TEXTO CITADO:
+ + + + +

Modalidade de free shop pode diversificar economia na fronteira

Com a publicação da Instrução Normativa 1799/18 da Receita Federal, o mercado brasileiro foi apresentado à modalidade de loja franca ou, como é mais conhecida, free shop. Em 2012, foi sancionada a lei federal 12.723 que autoriza a instalação de “lojas francas para a venda de mercadoria nacional ou estrangeira contra pagamento em moeda nacional ou estrangeira” em cidades gêmeas na linha de fronteira e, em março de 2018, a Receita Federal emitiu os critérios para instalação, reacendendo as discussões.

 

Free shops são semelhantes às lojas disponíveis em área internacional de aeroportos. Contam com isenção de ICMS [confira a tabela abaixo] e impõem um limite de compras de até US$ 300 por consumidor, a cada trinta dias. “O foco é o turista internacional em trânsito, com um aditivo do consumidor local, já que basta ele cruzar a fronteira e voltar para estar retornando de sua viagem internacional”, aponta o consultor jurídico do Sebrae, que apresentou o painel explicativo a respeito da IN, João Ricardo Dias de Pinho.

 

Essa modalidade fica restrita, num primeiro filtro, aos 26 municípios no Brasil que dividem o espaço com cidades do outro lado da fronteira seca. No Mato Grosso do Sul, cinco localidades se enquadram na definição: Bela Vista com Bela Vista Norte (Paraguai), Ponta Porã com Pedro Juan Caballero (Paraguai), Porto Murtinho com Capitán Carmelo Peralta (Paraguai), Mundo Novo com Salto del Guairá  (Paraguai) e Corumbá com Puerto Quijarro (Bolívia). No segundo filtro, para que as cidades de fronteira possam, de fato, instalar um free shop, precisam possuir legislação local autorizando a instalação; e ter unidade da Receita Federal no município.

 

Em Corumbá, a lei municipal 2.498 de 2015 dispõe sobre a instalação de lojas free shop como “mecanismo de desenvolvimento local e regional”. A lei determina a criação de um grupo técnico para elaborar a regulamentação no Município como, horário de funcionamento, zoneamento das localidades propícias para instalação e análise de implantação de projetos de grande porte. Do ponto de vista do Município, falta apenas definir o local de instalação dos free shops. “Ao que tudo indica, é uma oportunidade para empresários do ramo e para o Município é uma maneira de dinamizar a economia local – com a atração do turista de compras e o acesso a produtos mais baratos para a população”, destaca o secretário de Governo de Corumbá, Cássio Augusto da Costa Marques.

+ + + + +

ENUNCIADO A: Indique se cada afirmação abaixo está de acordo com o texto sobre free shops, respondendo sim ou não e citando literalmente as palavras do texto que decidem. (i) O limite de compras é de até US$ 300 por consumidor a cada trinta dias. (ii) No Mato Grosso do Sul, sete localidades se enquadram na definição. (iii) A lei municipal de Corumbá sobre free shops é de 2015.
ENUNCIADO B: Reproduza sem alterações as linhas dos registros desde o início até a linha que contém "pyautogui.click(x=253, y=352)", incluindo essa linha.
O texto sobre free shops e os registros não têm relação entre si.

+ + + + +

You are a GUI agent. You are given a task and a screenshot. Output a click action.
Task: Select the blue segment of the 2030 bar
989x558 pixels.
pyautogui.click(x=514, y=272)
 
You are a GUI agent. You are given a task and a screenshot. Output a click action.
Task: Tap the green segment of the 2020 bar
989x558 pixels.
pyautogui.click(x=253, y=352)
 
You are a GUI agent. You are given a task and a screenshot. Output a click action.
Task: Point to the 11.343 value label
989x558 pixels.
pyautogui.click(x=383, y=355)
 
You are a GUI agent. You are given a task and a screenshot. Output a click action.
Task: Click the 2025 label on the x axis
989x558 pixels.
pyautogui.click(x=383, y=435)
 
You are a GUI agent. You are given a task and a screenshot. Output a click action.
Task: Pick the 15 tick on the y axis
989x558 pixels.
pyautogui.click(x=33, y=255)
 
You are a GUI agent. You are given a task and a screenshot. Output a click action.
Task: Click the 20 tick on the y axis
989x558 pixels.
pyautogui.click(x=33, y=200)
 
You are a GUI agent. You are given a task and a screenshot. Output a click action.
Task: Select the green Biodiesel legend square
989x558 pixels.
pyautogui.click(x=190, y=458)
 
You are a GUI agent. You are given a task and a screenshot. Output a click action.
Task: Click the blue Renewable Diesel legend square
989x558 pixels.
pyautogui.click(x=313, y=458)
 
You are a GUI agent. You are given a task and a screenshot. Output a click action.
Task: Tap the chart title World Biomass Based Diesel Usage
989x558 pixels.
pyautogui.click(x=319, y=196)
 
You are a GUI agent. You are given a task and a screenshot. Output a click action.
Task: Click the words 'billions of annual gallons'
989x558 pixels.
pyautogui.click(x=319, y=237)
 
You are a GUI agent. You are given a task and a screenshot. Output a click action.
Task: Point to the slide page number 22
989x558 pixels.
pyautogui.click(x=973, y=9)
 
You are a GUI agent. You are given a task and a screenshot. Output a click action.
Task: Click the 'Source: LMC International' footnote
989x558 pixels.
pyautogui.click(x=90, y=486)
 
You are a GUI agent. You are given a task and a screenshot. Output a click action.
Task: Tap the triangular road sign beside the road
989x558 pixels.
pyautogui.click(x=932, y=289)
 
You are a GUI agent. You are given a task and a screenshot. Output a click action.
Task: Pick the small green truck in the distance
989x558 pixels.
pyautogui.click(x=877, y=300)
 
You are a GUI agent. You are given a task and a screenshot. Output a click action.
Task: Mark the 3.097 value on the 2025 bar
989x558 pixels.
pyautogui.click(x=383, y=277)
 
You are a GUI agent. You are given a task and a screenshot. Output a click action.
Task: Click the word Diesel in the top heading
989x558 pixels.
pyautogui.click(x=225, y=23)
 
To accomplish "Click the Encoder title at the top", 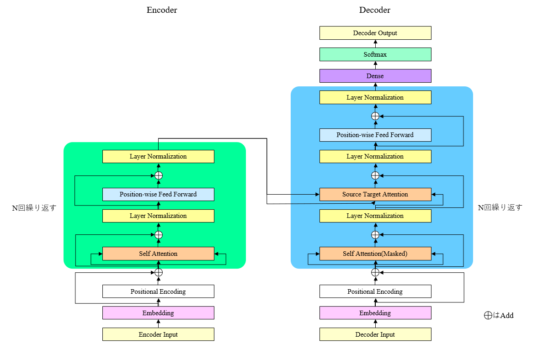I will (x=161, y=10).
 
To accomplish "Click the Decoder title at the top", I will (x=374, y=10).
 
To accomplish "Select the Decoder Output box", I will (x=375, y=33).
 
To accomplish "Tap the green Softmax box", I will (x=375, y=54).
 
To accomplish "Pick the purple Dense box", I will (x=375, y=76).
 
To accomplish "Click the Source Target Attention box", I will (x=375, y=194).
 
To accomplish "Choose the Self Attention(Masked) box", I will (x=375, y=254).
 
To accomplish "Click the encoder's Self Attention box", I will (x=158, y=254).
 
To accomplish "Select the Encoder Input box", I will (x=158, y=334).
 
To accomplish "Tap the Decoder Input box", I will (x=375, y=334).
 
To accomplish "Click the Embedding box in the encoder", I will (x=158, y=313).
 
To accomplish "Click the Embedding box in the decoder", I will (x=375, y=313).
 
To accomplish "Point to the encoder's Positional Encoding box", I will (x=158, y=291).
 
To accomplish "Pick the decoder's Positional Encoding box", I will (x=375, y=291).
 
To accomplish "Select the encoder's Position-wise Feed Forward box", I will (x=158, y=194).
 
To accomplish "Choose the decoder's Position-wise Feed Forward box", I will (x=375, y=135).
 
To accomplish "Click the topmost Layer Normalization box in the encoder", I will (x=158, y=156).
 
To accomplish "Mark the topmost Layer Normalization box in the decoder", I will (x=375, y=97).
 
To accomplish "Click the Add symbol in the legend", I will (x=488, y=315).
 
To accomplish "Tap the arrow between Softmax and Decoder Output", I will (x=375, y=43).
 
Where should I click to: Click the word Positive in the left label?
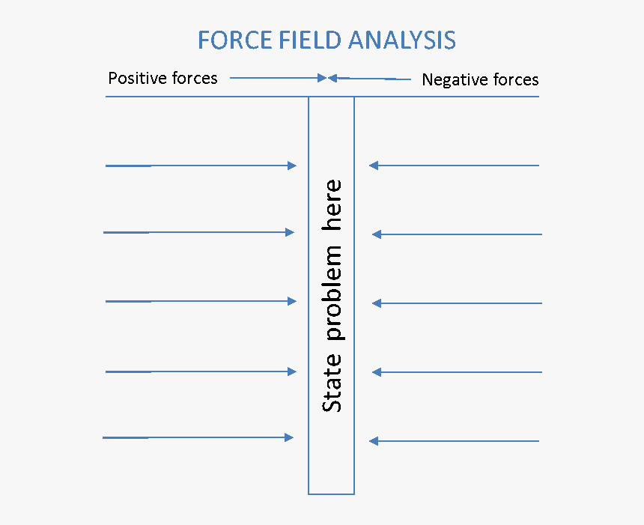138,78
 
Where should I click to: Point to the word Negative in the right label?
452,79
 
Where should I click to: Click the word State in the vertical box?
332,383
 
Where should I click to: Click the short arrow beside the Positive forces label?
277,77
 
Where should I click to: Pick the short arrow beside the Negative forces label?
371,78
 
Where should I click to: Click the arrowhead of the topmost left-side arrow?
292,166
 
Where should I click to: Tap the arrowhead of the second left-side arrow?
290,232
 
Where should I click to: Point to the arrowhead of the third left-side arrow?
292,301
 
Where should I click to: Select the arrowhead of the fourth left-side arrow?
292,371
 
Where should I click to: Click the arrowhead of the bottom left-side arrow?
288,437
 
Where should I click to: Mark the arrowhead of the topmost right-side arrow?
374,166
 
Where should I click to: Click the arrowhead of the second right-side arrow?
377,234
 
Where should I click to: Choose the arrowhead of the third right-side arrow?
377,303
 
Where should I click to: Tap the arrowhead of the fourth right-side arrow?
377,372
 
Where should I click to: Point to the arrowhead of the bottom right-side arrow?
374,441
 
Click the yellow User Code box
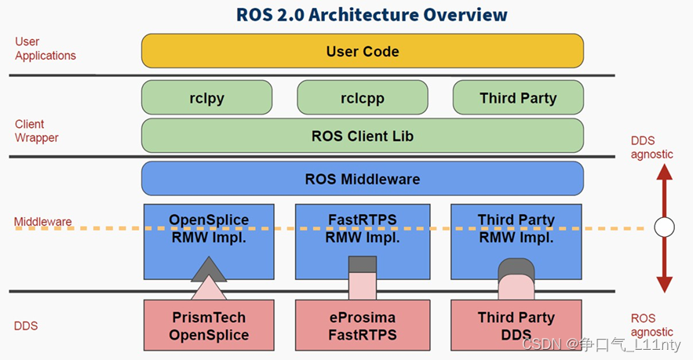point(362,51)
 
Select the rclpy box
point(206,98)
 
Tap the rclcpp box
point(362,98)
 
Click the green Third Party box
point(518,98)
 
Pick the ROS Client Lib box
point(362,136)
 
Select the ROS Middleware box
point(362,179)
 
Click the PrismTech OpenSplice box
point(209,326)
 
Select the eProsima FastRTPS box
point(362,326)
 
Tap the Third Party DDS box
point(516,326)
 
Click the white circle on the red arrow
point(664,227)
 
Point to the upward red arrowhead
point(664,174)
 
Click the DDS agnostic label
point(651,147)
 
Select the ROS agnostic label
point(651,325)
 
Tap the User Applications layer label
point(46,49)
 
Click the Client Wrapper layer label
point(36,131)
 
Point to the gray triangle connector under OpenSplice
point(209,270)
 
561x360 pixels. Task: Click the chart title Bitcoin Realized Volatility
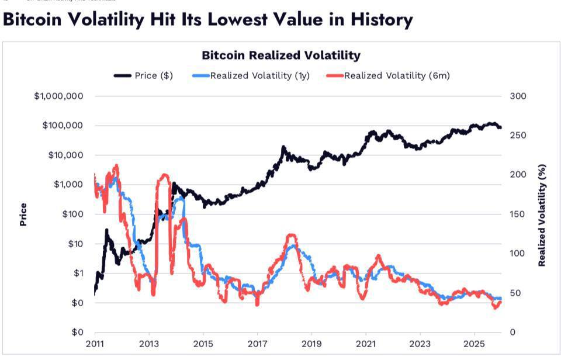[x=280, y=56]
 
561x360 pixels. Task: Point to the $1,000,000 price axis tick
[x=58, y=96]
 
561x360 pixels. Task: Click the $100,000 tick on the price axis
[x=63, y=126]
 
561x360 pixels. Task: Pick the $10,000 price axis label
[x=65, y=155]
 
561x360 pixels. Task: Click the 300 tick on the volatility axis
[x=518, y=96]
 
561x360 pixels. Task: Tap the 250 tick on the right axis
[x=518, y=136]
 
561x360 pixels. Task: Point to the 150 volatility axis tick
[x=518, y=214]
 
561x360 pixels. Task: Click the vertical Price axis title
[x=23, y=214]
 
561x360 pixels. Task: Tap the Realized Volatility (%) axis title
[x=542, y=215]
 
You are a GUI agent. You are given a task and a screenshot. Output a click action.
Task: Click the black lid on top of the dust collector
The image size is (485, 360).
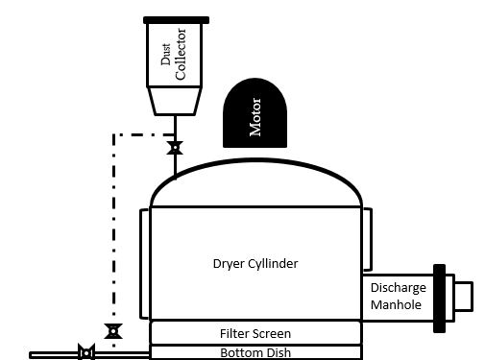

+ + + + +

RESPOSTA DO EXERCÍCIO A:
(i) Sim: "impõem um limite de compras de até US$ 300 por consumidor, a cada trinta dias".
(ii) Não: "No Mato Grosso do Sul, cinco localidades se enquadram na definição".
(iii) Sim: "a lei municipal 2.498 de 2015 dispõe sobre a instalação de lojas free shop".

RESPOSTA DO EXERCÍCIO B:
You are a GUI agent. You are given a task and a screenshot. Output a click action.
Task: Select the blue segment of the 2030 bar
989x558 pixels.
pyautogui.click(x=514, y=272)
 
You are a GUI agent. You are given a task and a screenshot. Output a click action.
Task: Tap the green segment of the 2020 bar
989x558 pixels.
pyautogui.click(x=253, y=352)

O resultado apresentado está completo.